The model takes a little bit of time to run, so here are the results from the above sim and model run
sim model output.txt (13.2 KB)

Notice I have specified the regularized horseshoe prior for the ‘population-level’ effects, and a cauchy prior for the varying effects. What I would like to do is to model the sparsity in the population-level effects and allow the genes to effect the outcome differently for different drugs (but share information; partial pooling), but at the same time, I also want a similar sparse prior on the varying effects.

I am trying to wrap my mind around what it means to impose the hs prior on the population-level effects but then have all those varying slopes in the model… do the varying slopes sort of ‘water down’ the effect of the hs prior? In other words, I use this hs prior with the goal of pulling noise toward zero, but then I have a varying slope, so is it possible that the varying slope simply allows the noise to exist in the model even though the hs prior has done it’s job on the population-level effects?
Is my cauchy prior a good choice?

Based on this plot, it appears the hs prior has done it’s job for the population-level effects.

Also, using coef(m1) in brms, I can view the slopes for each gene for each drug, and it appears that the combination of the hs prior and cauchy prior works as intended.
coef m1.txt (10.3 KB)

I would appreciate thoughts on this!
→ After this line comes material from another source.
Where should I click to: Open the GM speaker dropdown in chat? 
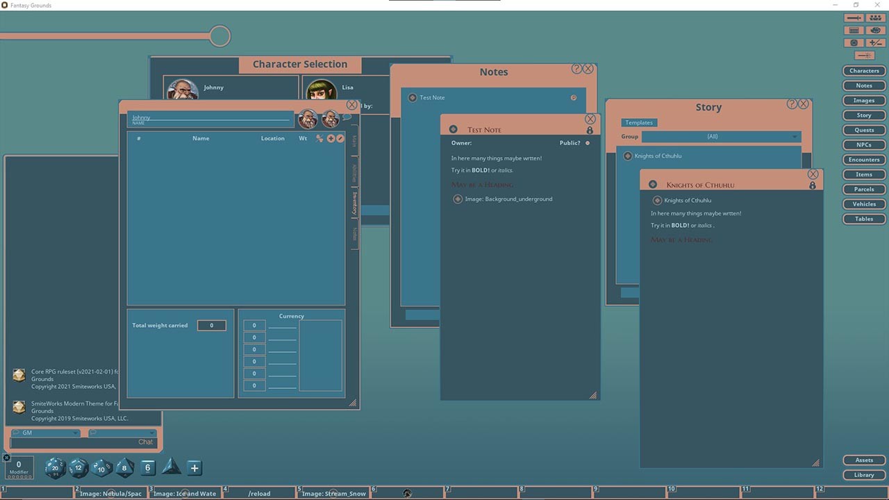[46, 433]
It would be great if someone could confirm that using a hs prior in a multilevel model such as described above isn’t a poor idea. Thanks!

@avehtari

They can. It would be good if you can assume that the variation around the population level slope is smallish, or otherwise you will can explain either with population level slope or with the group level slopes and thsu have multimodality.
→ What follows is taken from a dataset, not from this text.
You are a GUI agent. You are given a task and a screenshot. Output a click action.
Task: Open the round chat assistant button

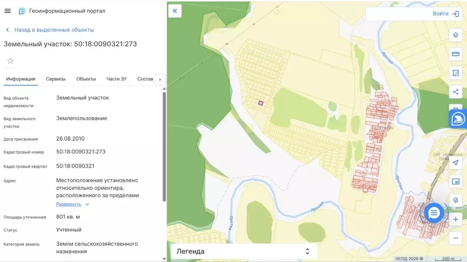point(434,213)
Probably too thick tailed, unless you have informative data.

Then it seems you have informative data.

There are many papers presenting also methods with inferring similarity between genes and drugs. You have total of N_genes x N_drugs slopes. If you think that as a matrix, then you have 0-median horseshoe prior on row mean, and row-median Cauchy prior on columns. You could also assume there is more structure, so that there would the matrix would have a sparse block structure. Unfortunately I couldn’t remember the names of such papers, and my quick googling didn’t find those, but I let you know if I remember.
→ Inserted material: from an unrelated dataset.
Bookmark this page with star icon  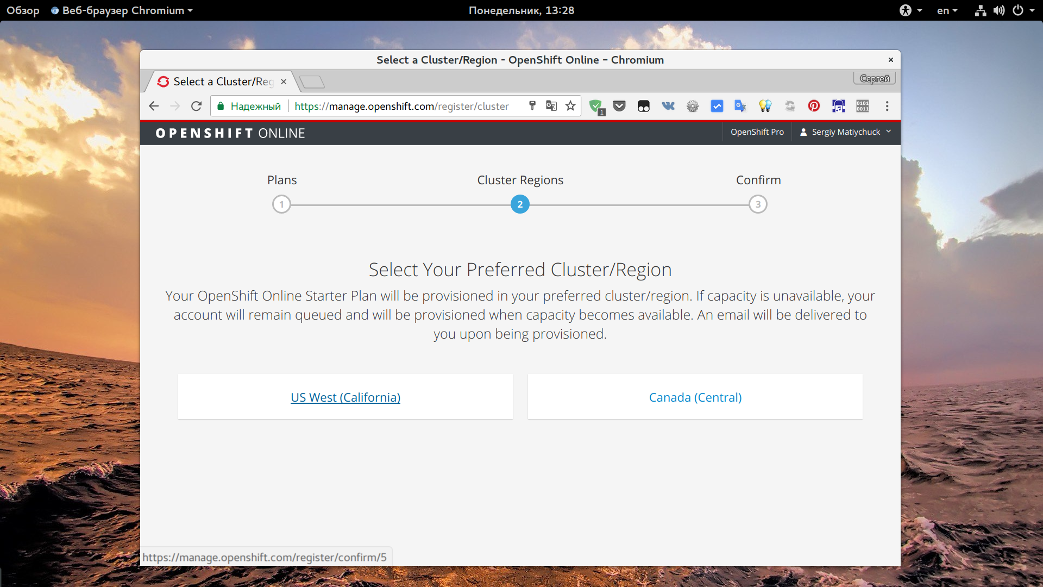(x=570, y=106)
It can work, and it seems it works for you because you have informative data. With less informative data, this could be too weak and more structure would be needed.

It also looks like there are collinear predictors, as some of the marginals are quite wide. Those predictors can be highly predictive, even if the marginals would be overlapping zero, see e.g. casestudy Bayesian Logistic Regression with rstanarm

Thanks for the helpful responses!!

This was my concern… yes, it would seem that for this to work the assumption is that the sd for group level slopes is low. I think in some of my real data I can see multi-modality in the plots of the posteriors for some coefficients of population-level slopes, and I think this may be for the genes where the sd for the varying slopes for that drug is large. I may group drugs differently and run separate models. The main reason to use the partial pooling approach is that for some genes, the presence is very low (like maybe only seen present twice out of 85 observations), and the use of partial pooling across many drugs effectively gives us more data for those genes with very low presence than we would have running a separate model on each drug.

Yes, I realized that. I switched to student-t.

I am not sure what a matrix with a sparse block structure would look like from the model specification perspective… I will try to see if I can find those papers. Thanks.

That plot was just from the little data sim that I wrote for this forum question. I’m actually only interested purely in prediction, so I thought I would leave all genes in the model rather than using something like projection predictive variable selection to find the best sub-model.